2002年(フランス/カナダ/イギリス)監督:デヴィッド・クローネンバーグ出演:レイフ・ファインズミランダ・リチャードソンガブリエル・バーン/ブラッドリー・ホールリン・レッドグレーヴ/ジョン・ネヴィル/ゲイリー・ライネック/フィリップ・クレイグ【ストーリー】ロンドンのとある駅に降り立った一人の男。彼デニスは精神療養施設を退院させられ、20年ぶりに故郷へ戻ってきた。デニスは、社会復帰ができるまでのあいだ患者を預かってくれるという古びた家へと向かう。ウィルキンソン夫人に迎えられ、さっそく部屋をあてがわれたデニスは鞄を開け、中から1冊のノートを取り出した。そして、何事か書き付け始める。少年時代、クモの話が大好きだったデニスは、母親から“スパイダー”と呼ばれていた。配管工の父はいつもパブに入り浸っていた。やがてその父はパブの娼婦イヴォンヌと不倫の関係になってしまう…。

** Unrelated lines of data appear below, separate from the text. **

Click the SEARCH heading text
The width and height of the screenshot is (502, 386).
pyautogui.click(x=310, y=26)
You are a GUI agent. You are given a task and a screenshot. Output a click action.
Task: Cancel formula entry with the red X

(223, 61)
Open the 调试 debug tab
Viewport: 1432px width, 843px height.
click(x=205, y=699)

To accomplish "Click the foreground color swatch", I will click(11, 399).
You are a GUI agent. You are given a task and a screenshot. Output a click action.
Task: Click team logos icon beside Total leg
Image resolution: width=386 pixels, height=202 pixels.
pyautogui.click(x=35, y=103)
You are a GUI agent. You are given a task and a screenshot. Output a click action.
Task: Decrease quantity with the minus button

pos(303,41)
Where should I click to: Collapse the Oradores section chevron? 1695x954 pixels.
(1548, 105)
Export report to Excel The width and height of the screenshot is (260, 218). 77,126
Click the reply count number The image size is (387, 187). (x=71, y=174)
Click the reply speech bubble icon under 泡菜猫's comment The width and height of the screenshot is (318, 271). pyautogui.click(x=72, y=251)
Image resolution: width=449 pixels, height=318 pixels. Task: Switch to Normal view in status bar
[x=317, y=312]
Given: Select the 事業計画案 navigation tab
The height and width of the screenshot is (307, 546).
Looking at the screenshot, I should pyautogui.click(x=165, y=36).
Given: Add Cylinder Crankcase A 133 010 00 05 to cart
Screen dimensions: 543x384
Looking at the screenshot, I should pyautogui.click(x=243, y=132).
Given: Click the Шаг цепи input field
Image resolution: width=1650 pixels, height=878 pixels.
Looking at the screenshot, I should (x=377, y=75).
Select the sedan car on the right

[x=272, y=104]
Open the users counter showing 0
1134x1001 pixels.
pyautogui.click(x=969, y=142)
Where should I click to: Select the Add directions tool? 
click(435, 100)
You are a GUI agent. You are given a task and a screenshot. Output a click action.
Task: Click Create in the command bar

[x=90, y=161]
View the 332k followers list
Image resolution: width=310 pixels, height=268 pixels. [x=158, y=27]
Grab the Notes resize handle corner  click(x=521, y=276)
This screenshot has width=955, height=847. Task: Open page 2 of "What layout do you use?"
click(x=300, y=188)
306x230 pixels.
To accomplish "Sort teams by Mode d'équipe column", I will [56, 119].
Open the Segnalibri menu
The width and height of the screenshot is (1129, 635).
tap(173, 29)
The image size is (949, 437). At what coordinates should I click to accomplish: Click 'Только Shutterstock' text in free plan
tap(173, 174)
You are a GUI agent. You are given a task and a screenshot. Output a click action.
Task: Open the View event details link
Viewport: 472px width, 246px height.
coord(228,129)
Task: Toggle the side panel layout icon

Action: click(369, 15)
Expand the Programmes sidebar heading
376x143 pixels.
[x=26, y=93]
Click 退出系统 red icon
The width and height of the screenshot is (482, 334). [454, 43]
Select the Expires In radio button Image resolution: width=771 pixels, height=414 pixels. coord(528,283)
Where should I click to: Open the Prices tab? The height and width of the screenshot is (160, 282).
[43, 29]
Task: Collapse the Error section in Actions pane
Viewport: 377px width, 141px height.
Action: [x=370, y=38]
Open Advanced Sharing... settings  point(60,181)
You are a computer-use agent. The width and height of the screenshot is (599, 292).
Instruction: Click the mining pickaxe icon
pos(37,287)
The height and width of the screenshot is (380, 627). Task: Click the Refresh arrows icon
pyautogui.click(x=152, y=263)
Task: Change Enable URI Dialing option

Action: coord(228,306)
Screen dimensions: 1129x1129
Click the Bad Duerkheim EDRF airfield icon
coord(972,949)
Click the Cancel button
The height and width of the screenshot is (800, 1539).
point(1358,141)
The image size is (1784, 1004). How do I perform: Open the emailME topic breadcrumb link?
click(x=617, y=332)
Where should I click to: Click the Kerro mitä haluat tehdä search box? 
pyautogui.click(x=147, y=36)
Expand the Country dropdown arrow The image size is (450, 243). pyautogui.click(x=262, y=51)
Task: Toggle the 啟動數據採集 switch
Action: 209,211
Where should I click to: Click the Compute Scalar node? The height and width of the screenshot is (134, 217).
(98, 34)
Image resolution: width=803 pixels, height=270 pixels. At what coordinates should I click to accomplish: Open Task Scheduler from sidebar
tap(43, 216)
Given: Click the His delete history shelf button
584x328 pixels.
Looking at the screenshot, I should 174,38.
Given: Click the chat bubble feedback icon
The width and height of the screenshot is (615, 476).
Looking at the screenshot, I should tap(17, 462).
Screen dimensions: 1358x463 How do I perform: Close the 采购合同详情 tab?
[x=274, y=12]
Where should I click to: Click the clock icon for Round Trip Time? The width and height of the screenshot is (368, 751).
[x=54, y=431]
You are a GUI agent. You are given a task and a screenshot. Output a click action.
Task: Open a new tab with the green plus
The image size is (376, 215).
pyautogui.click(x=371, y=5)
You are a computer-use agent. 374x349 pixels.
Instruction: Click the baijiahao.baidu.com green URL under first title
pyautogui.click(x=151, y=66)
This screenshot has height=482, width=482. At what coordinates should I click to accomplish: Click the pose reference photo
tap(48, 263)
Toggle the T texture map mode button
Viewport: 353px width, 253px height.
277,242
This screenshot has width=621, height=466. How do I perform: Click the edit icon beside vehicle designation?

プチプチ・サイコ祭り第一弾!サイコじゃなかった^^;『スパイダー/少年は蜘蛛にキスをする

■感想
この映画をサイコ祭りのトップに持って来たのは、実は失敗だったような。
というのは、サイコ=サイコパスと捉えるなら、この映画は厳密にはサイコスリラーに属さないからです。
実際今回あげたリストにも入ってません^^;
でもサイコスリラーを異常心理スリラーと広義にとれば問題ないかな。

サイコパスの定義は実はあいまいなところがあるようですが、まず「反社会性人格障害」の代名詞とも言われ、
社会的に有害か否かの判断を伴います。そして学術的な精神障害者に属さないらしいのですが、本作の主人公はしっかりその精神障害者なのです(汗)。すみませんね~。のっけからこんな調子で^^;

それでもデヴィッド・クローネンバーグのスリラーということで、楽しみに鑑賞した本作。
主人公のデニスが少年時代の記憶をたどり、哀しい過去に対峙する戦慄のサスペンス・スリラーでした。

精神病院を退院後、故郷に戻り、社会復帰までの期間患者を預かってくれるという施設に赴く主人公デニス(レイフ・ファインズ)。


物語りは施設に暮らすデニスと、彼の記憶の中の少年時代のシーンが交互に描かれるのですが、
奇妙なのは、少年時代のシーンの片隅に常に現在のデニスが佇み、一部始終を見つめていること!

いや~、斬新。
母親の死を悲しみ続ける主人公が、少年時代に遡り、記憶の中の真相に対峙するという作品なんですね。
少年のデニスは何を見たのか。

全てが明らかになったとき、そのあまりに哀しく、衝撃的な結末に胸が痛みました。

長い間心に闇を持ち続け、朽ち果てるように生きているデニス。
もしかしたら彼は何度もこの幻想を繰り返しながら生きているのか。
少年の自分から逃れる事はできないのかもしれない、、。そんな気がして不憫でした。
精神を病む事の哀しさ、その自分と対峙する事の厳しさを感じますね。


主人公を繊細に演じあげたレイフ・ファインズはお見事。
少年を演じた子役もちょっと似た感じでいいです。
父親役にガブリエル・バーン、母親にミランダ・リチャードソンなど、脇も渋い。


クローネンバーグは、異形なものをその視線から描き上げる事に長けた監督だと思うのですが、
本作は精神障害者の内面にスポットを当てているという点で、かなりのチャレンジだったのではないかな。
グロさは控えめですが、戦慄のラストに向け、デニスとともに真実を求め駆け抜けた。そんな作品でした。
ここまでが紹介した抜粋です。